**Trecho do texto**
********

Eu vou parafrasear a propaganda da Petrobras para situar a pesquisa em produção de petróleo no Brasil, no momento atual: o desafio é a força motriz dos grupos de pesquisa das ICTs e aqueles baseados nas companhias operadoras, é a força motivadora do pesquisador. Um desafio que, enfrentado de forma planejada e consistente, coloca-nos frente ao estado da arte da melhor ciência e tecnologia feita no mundo; rende ao país os dividendos de tal engajamento, o domínio da técnica associado à sua propriedade intelectual, tanto que não é fora de propósito que os membros da mesa deste Simpósio atuem em instituições que mais produzem registro intelectual no país, a PETROBRAS, a UNICAMP e a COPPE-UFRJ; e, finalmente, rende ao pesquisador o que ele mais almeja, a disponibilização continuada e consistente (que já alcança mais de década e meia) de recursos para pesquisa.

Antes de detalhar alguns aspectos desafiadores para o futuro da produção de petróleo no Brasil, eu vou introduzir para a platéia, de forma bem rápida e resumida, algumas características da produção de petróleo no Brasil, e destacar suas particularidades. A decisão de produzir petróleo no Brasil iniciou-se de forma polêmica, com aura nacionalista. Desta época, todos lembramo-nos de personagens marcantes da vida brasileira, como Monteiro Lobato, denominado de “campeão civil da grande causa: - O Petróleo é Nosso”.

Posteriormente, na contra-mão do rumo apontado por relatórios técnicos de especialistas, no início da década de 60, sugerindo não haver recursos petrolíferos no território brasileiro, dada a idade avançada, paleolítica, das bacias sedimentares brasileiras em terra. E, após, com a decisão, que podemos chamar de corajosa, de concentrar esforços de exploração nas bacias sedimentares da plataforma continental brasileira, de idade mais recente. A plataforma continental brasileira caracteriza-se pelo gradiente acentuado da profundidade, isto é, a lâmina d’água aprofunda-se muito rapidamente, e traz à tona os desafios: dificuldade de acesso, maior pressão, menor temperatura, maior distância da costa, maior custo operacional, tecnologia não-disponível, etc.

********

**Recorte dos dados**
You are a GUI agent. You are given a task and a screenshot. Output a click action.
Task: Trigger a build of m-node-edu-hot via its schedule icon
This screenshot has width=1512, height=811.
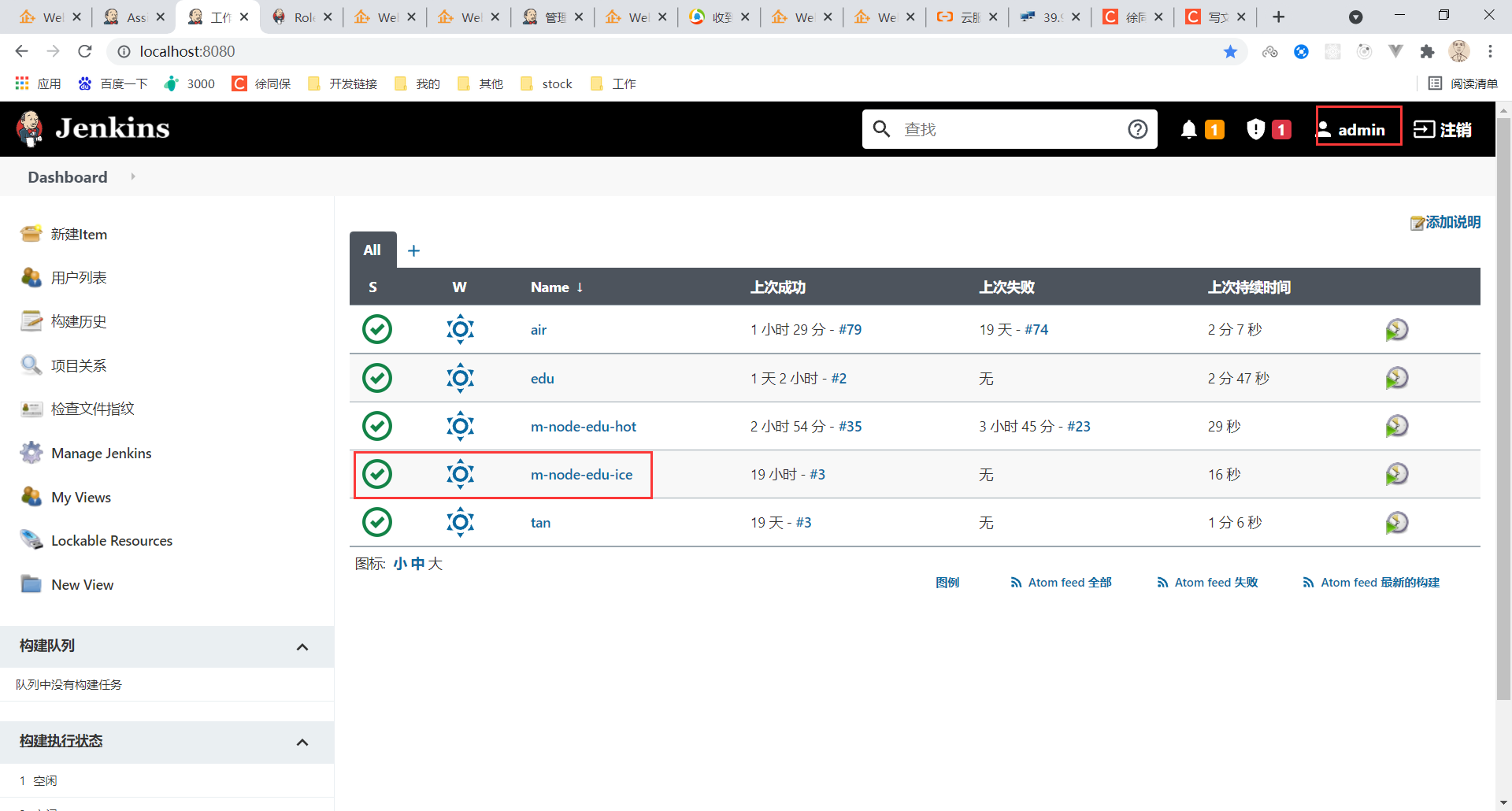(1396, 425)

********

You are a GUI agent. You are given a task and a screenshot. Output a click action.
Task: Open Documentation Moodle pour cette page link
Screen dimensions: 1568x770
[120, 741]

********

**O problema**
Transcreva sem nenhuma alteração a passagem do texto sobre a produção de petróleo no Brasil que vai de "Posteriormente, na contra-mão" até "tecnologia não-disponível, etc.".

**Solução do exercício**
Posteriormente, na contra-mão do rumo apontado por relatórios técnicos de especialistas, no início da década de 60, sugerindo não haver recursos petrolíferos no território brasileiro, dada a idade avançada, paleolítica, das bacias sedimentares brasileiras em terra. E, após, com a decisão, que podemos chamar de corajosa, de concentrar esforços de exploração nas bacias sedimentares da plataforma continental brasileira, de idade mais recente. A plataforma continental brasileira caracteriza-se pelo gradiente acentuado da profundidade, isto é, a lâmina d’água aprofunda-se muito rapidamente, e traz à tona os desafios: dificuldade de acesso, maior pressão, menor temperatura, maior distância da costa, maior custo operacional, tecnologia não-disponível, etc.